> **Material for the task**
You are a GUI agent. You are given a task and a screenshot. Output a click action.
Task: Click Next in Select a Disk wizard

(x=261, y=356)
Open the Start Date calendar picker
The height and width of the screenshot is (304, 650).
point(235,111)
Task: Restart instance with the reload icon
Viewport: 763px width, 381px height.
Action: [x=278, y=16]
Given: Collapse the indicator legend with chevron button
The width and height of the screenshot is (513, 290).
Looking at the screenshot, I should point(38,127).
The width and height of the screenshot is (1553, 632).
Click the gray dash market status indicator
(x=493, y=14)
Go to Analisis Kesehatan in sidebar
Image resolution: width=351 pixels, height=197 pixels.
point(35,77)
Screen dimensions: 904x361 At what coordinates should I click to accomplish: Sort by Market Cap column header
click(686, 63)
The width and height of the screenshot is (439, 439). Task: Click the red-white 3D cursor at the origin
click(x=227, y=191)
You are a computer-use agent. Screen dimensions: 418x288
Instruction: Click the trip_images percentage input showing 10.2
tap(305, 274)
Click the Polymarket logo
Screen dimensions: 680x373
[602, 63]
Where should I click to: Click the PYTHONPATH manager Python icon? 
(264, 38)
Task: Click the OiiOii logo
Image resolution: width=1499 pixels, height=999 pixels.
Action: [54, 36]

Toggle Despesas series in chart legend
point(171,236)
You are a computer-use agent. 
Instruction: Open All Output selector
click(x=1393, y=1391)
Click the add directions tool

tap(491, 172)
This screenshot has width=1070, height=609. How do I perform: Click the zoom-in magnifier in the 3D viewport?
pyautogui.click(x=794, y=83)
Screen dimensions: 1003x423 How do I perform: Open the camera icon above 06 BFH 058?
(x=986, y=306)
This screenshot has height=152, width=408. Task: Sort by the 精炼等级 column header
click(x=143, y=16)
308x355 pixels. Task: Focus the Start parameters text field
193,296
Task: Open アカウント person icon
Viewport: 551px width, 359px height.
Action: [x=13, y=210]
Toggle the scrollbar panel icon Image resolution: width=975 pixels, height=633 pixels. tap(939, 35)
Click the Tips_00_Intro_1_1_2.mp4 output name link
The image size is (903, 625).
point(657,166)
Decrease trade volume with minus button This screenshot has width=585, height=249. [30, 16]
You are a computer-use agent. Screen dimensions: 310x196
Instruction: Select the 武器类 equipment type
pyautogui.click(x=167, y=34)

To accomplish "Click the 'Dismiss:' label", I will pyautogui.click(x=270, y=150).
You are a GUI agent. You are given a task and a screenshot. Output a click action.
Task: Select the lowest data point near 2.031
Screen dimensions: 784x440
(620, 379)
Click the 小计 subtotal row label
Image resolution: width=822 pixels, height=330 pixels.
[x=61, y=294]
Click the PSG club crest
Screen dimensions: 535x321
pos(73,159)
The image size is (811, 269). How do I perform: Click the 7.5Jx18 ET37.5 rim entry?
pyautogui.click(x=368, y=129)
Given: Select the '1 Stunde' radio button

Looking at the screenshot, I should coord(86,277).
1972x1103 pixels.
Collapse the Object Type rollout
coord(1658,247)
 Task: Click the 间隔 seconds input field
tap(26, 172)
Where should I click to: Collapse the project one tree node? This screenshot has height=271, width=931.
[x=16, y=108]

> **Instructions for the task**
Reproduce all of the material above, replacing every occurrence of "Screen dimensions" with "Screen size" and leaving everything else unchanged.

> **The completed task**
You are a GUI agent. You are given a task and a screenshot. Output a click action.
Task: Click Next in Select a Disk wizard

(x=261, y=356)
Open the Start Date calendar picker
The height and width of the screenshot is (304, 650).
point(235,111)
Task: Restart instance with the reload icon
Viewport: 763px width, 381px height.
Action: [x=278, y=16]
Given: Collapse the indicator legend with chevron button
The width and height of the screenshot is (513, 290).
Looking at the screenshot, I should point(38,127).
The width and height of the screenshot is (1553, 632).
Click the gray dash market status indicator
(x=493, y=14)
Go to Analisis Kesehatan in sidebar
Image resolution: width=351 pixels, height=197 pixels.
point(35,77)
Screen size: 904x361 At what coordinates should I click to accomplish: Sort by Market Cap column header
click(686, 63)
The width and height of the screenshot is (439, 439). Task: Click the red-white 3D cursor at the origin
click(x=227, y=191)
You are a computer-use agent. Screen size: 418x288
Instruction: Click the trip_images percentage input showing 10.2
tap(305, 274)
Click the Polymarket logo
Screen size: 680x373
[602, 63]
Where should I click to: Click the PYTHONPATH manager Python icon? 
(264, 38)
Task: Click the OiiOii logo
Image resolution: width=1499 pixels, height=999 pixels.
Action: [54, 36]

Toggle Despesas series in chart legend
point(171,236)
You are a computer-use agent. 
Instruction: Open All Output selector
click(x=1393, y=1391)
Click the add directions tool

tap(491, 172)
This screenshot has width=1070, height=609. How do I perform: Click the zoom-in magnifier in the 3D viewport?
pyautogui.click(x=794, y=83)
Screen size: 1003x423 How do I perform: Open the camera icon above 06 BFH 058?
(x=986, y=306)
This screenshot has height=152, width=408. Task: Sort by the 精炼等级 column header
click(x=143, y=16)
308x355 pixels. Task: Focus the Start parameters text field
193,296
Task: Open アカウント person icon
Viewport: 551px width, 359px height.
Action: [x=13, y=210]
Toggle the scrollbar panel icon Image resolution: width=975 pixels, height=633 pixels. tap(939, 35)
Click the Tips_00_Intro_1_1_2.mp4 output name link
The image size is (903, 625).
point(657,166)
Decrease trade volume with minus button This screenshot has width=585, height=249. [30, 16]
You are a computer-use agent. Screen size: 310x196
Instruction: Select the 武器类 equipment type
pyautogui.click(x=167, y=34)

To accomplish "Click the 'Dismiss:' label", I will pyautogui.click(x=270, y=150).
You are a GUI agent. You are given a task and a screenshot. Output a click action.
Task: Select the lowest data point near 2.031
Screen size: 784x440
(620, 379)
Click the 小计 subtotal row label
Image resolution: width=822 pixels, height=330 pixels.
[x=61, y=294]
Click the PSG club crest
Screen size: 535x321
pos(73,159)
The image size is (811, 269). How do I perform: Click the 7.5Jx18 ET37.5 rim entry?
pyautogui.click(x=368, y=129)
Given: Select the '1 Stunde' radio button

Looking at the screenshot, I should coord(86,277).
1972x1103 pixels.
Collapse the Object Type rollout
coord(1658,247)
 Task: Click the 间隔 seconds input field
tap(26, 172)
Where should I click to: Collapse the project one tree node? This screenshot has height=271, width=931.
[x=16, y=108]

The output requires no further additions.